Chavhanke claims to have contributed towards the ochlocratic atmosphere that led to police complaints and death threats against M. F. Husain for allegedly violating Hindu sentiments. As a result, Husain left India on a self-imposed exile until his death.

In April 2017, Chavhanke was booked and later arrested for inciting communal hatred between the Hindus and Muslimsts of Uttar Pradesh had registerecomplaint against Bindas Bol, hosted by Chavhanke and had alleged that it aired programmes that promoted communal disharmony and hostility between religious groups. Subsequently, Chavhanke was booked under various IPC sections and section 16 of the Cable Television Network (Regulation) Act, 1955 was also invoked. After being released on bail, he claimed that it was an attempt to "suppress and intimidate media".

In June 2018, the Delhi Minorities Commission issued a notice to the channel after it broadcast a program that claimed a Muslim-dominated region was inhabited by illegal Bangladeshi and Rohingya infiltrators.

On September 2020, Bindas Bol hosted by Chavhanke aired a conspiracy theory suggesting that Muslim students were "infiltrating" administrative services terming it "UPSC jihad"; became viral. It was heavily condemned, including by former senior bureaucrats, judges, and the Home Minister. Broadcast of the actual TV programme was stayed by the Delhi High Court and the matter is sub-judice.

The show claimed that Muslims were systematically "infiltrating" India's civil services, suggesting that Muslim candidates received undue advantages in the Union Public Service Commission (UPSC) examinations. These assertions were based on misleading data and unverified claims, including allegations of preferential treatment and undue benefits for Muslim aspirants.

The program faced widespread condemnation for promoting communal disharmony and spreading misinformation. Critics highlighted that the content was offensive and had the potential to promote communal attitudes. In response, the Ministry of Information and Broadcasting issued a caution to Sudarshan News, advising the channel to be more careful in the future and warning of stricter penal action in case of further violations. 91 retired Civil servants filed case against him claiming that his programme contains derogatory statements about the Muslim community and was divisive in nature, and the programme was paused by Allahabad High Court on 1 September 2020.

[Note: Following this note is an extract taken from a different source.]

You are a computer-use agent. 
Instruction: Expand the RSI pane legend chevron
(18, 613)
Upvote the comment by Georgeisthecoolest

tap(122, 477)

The Supreme Court of India also intervened, expressing concerns over the show's content and temporarily restraining the channel from airing further episodes. The court described the program as "insidious" and emphasized the need to balance freedom of the press with the responsibility to prevent communal discord.

=== Fake news ===
On multiple occasions, Sudarshan News was found to be spreading fake news. In 2019, the channel broadcast an old video, which was morphed with slogans calling for the killings of RSS workers. In 2014, fake quotes were attributed to Shahrukh Khan by the news channel. During the Delhi riots of 2020, the channel was found to be spreading communally charged fake news.

In March 2019, a Kozhikode district court ordered the channel to pay a compensation of ₹50 lakh to Malabar Gold in a defamation suit, after it broadcast edited visuals alleging the company of having celebrated Pakistani Independence Day.